··· Data to process ···

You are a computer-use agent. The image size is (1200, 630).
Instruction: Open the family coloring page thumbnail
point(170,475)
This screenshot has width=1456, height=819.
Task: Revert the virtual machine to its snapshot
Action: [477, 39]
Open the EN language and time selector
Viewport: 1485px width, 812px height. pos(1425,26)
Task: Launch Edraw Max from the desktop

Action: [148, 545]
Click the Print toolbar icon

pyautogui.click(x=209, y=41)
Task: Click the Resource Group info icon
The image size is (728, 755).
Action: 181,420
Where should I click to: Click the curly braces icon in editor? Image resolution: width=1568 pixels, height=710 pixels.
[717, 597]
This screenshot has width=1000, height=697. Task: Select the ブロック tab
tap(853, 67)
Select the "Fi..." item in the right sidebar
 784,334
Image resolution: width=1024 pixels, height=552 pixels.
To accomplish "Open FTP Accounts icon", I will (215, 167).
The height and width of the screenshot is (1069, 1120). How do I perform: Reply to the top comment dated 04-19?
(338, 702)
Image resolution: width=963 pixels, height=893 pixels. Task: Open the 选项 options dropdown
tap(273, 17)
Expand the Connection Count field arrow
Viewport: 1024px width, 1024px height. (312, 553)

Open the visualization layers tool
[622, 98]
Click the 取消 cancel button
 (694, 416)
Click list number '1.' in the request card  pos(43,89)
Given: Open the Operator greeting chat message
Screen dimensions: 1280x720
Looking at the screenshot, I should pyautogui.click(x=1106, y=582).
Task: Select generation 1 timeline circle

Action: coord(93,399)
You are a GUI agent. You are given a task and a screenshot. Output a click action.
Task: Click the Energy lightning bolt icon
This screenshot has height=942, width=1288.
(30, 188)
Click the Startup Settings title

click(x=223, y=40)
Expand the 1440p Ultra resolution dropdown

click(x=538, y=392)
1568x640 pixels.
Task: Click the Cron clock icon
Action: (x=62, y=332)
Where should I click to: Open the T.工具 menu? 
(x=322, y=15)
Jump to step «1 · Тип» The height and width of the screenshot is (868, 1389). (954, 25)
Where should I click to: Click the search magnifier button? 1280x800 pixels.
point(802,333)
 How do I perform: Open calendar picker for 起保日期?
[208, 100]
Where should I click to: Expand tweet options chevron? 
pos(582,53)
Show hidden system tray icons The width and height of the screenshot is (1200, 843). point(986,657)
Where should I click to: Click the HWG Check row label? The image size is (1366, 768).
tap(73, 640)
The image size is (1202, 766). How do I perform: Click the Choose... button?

···

Set exercise: Extract every line of the data above and reproduce each one verbatim, in its original order and without alteration.

Result of the exercise:
You are a computer-use agent. The image size is (1200, 630).
Instruction: Open the family coloring page thumbnail
point(170,475)
This screenshot has width=1456, height=819.
Task: Revert the virtual machine to its snapshot
Action: [477, 39]
Open the EN language and time selector
Viewport: 1485px width, 812px height. pos(1425,26)
Task: Launch Edraw Max from the desktop

Action: [148, 545]
Click the Print toolbar icon

pyautogui.click(x=209, y=41)
Task: Click the Resource Group info icon
The image size is (728, 755).
Action: 181,420
Where should I click to: Click the curly braces icon in editor? Image resolution: width=1568 pixels, height=710 pixels.
[717, 597]
This screenshot has width=1000, height=697. Task: Select the ブロック tab
tap(853, 67)
Select the "Fi..." item in the right sidebar
 784,334
Image resolution: width=1024 pixels, height=552 pixels.
To accomplish "Open FTP Accounts icon", I will (215, 167).
The height and width of the screenshot is (1069, 1120). How do I perform: Reply to the top comment dated 04-19?
(338, 702)
Image resolution: width=963 pixels, height=893 pixels. Task: Open the 选项 options dropdown
tap(273, 17)
Expand the Connection Count field arrow
Viewport: 1024px width, 1024px height. (312, 553)

Open the visualization layers tool
[622, 98]
Click the 取消 cancel button
 (694, 416)
Click list number '1.' in the request card  pos(43,89)
Given: Open the Operator greeting chat message
Screen dimensions: 1280x720
Looking at the screenshot, I should pyautogui.click(x=1106, y=582).
Task: Select generation 1 timeline circle

Action: coord(93,399)
You are a GUI agent. You are given a task and a screenshot. Output a click action.
Task: Click the Energy lightning bolt icon
This screenshot has height=942, width=1288.
(30, 188)
Click the Startup Settings title

click(x=223, y=40)
Expand the 1440p Ultra resolution dropdown

click(x=538, y=392)
1568x640 pixels.
Task: Click the Cron clock icon
Action: (x=62, y=332)
Where should I click to: Open the T.工具 menu? 
(x=322, y=15)
Jump to step «1 · Тип» The height and width of the screenshot is (868, 1389). (954, 25)
Where should I click to: Click the search magnifier button? 1280x800 pixels.
point(802,333)
 How do I perform: Open calendar picker for 起保日期?
[208, 100]
Where should I click to: Expand tweet options chevron? 
pos(582,53)
Show hidden system tray icons The width and height of the screenshot is (1200, 843). point(986,657)
Where should I click to: Click the HWG Check row label? The image size is (1366, 768).
tap(73, 640)
The image size is (1202, 766). How do I perform: Click the Choose... button?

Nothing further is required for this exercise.